=== WHAT IS BEING ASKED ===
Your result should be the lines holding the word "computer", copied from the entries below.

=== Stored data entries ===
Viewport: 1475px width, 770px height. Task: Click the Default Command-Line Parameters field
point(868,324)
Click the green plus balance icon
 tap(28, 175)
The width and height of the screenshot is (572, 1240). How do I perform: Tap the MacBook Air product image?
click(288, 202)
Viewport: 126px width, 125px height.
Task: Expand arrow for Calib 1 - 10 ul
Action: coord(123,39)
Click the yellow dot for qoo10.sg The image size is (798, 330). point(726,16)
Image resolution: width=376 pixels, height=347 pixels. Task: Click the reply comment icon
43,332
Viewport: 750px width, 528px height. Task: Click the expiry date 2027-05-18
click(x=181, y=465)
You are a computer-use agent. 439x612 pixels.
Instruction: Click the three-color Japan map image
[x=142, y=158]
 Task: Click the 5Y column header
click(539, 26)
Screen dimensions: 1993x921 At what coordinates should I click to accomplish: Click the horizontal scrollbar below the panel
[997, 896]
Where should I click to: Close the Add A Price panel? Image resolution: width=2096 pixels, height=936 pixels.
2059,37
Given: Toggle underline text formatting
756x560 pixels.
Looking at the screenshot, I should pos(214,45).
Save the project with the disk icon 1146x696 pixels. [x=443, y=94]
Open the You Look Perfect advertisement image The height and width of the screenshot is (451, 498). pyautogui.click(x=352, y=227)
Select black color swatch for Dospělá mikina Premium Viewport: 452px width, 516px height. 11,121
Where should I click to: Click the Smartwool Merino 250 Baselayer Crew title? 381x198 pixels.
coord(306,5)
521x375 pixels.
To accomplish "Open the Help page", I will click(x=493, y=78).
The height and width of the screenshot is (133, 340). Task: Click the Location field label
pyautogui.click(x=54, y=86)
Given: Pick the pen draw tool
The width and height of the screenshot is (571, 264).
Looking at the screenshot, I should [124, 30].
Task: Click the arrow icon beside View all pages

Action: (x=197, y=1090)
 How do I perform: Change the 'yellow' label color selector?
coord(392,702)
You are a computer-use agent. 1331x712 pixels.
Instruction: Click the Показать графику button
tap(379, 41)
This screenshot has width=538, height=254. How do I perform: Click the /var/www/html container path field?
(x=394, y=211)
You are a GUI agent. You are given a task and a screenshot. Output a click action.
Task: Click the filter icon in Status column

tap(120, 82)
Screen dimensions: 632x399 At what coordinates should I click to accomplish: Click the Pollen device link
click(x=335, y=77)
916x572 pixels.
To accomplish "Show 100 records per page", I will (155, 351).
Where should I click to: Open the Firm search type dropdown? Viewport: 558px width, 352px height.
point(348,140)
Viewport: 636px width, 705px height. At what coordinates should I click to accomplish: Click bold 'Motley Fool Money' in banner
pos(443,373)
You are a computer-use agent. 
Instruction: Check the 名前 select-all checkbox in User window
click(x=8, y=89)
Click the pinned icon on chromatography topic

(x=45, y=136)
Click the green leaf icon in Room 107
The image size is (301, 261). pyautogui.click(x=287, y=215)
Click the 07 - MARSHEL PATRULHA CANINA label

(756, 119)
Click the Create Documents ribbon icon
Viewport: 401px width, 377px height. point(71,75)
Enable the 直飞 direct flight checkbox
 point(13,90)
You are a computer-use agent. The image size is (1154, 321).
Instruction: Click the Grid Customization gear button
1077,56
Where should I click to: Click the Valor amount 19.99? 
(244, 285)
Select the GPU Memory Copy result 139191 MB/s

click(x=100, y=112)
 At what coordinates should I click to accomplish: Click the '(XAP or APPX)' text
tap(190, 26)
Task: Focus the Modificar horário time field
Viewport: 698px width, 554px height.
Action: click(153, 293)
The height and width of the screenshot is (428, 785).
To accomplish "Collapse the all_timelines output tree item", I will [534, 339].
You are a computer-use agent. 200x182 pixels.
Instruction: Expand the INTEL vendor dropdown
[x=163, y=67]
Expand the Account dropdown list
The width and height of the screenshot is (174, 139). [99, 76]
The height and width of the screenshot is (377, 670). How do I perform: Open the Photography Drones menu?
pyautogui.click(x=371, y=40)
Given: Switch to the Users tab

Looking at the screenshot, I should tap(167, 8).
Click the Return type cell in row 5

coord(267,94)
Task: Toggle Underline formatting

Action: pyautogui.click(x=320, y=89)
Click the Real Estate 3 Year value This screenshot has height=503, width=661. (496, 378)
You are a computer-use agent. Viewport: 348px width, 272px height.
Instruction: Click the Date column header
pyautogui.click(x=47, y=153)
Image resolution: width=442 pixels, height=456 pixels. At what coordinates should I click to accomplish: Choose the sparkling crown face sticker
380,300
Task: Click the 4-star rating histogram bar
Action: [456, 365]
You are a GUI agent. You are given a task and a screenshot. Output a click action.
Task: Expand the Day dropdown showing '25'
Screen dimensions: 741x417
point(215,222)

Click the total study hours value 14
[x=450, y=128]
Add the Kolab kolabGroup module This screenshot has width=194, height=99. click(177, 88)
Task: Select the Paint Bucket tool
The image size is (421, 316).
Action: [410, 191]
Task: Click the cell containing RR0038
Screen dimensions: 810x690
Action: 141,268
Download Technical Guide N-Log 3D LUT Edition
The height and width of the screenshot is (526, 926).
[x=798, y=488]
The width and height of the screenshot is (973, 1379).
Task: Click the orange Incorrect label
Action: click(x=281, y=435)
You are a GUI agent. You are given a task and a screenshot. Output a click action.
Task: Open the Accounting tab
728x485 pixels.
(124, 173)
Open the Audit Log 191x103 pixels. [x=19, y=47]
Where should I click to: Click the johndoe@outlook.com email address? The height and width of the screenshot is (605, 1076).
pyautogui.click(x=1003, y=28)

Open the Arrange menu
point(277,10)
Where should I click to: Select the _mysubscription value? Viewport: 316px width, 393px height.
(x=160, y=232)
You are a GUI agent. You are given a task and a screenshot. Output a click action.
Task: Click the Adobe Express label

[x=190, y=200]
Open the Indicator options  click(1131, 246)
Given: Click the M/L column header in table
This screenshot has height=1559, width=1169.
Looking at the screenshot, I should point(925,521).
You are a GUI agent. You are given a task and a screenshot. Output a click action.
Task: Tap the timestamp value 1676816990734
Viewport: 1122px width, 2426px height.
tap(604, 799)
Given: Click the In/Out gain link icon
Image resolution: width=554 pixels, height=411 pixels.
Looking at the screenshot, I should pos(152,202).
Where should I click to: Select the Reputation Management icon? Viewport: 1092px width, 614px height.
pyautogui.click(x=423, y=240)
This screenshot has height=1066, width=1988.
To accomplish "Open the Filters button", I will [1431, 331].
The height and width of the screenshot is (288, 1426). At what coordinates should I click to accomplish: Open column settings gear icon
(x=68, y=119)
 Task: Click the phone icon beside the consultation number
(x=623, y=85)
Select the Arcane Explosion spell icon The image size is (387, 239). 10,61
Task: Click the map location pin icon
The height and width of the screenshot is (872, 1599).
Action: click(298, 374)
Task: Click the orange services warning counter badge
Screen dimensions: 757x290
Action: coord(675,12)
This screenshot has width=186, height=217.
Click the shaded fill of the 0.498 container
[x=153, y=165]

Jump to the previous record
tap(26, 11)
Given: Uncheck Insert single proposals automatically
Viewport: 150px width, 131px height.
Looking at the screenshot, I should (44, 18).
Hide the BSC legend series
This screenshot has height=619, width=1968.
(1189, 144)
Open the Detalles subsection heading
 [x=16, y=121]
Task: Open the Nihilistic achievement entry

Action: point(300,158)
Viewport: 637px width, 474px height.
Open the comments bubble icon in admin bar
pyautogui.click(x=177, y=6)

=== SOLUTION TO THIS PROBLEM ===
You are a computer-use agent. 439x612 pixels.
You are a computer-use agent. 1331x712 pixels.
You are a computer-use agent. 
You are a computer-use agent. The image size is (1154, 321).
You are a computer-use agent. 200x182 pixels.
You are a computer-use agent. Viewport: 348px width, 272px height.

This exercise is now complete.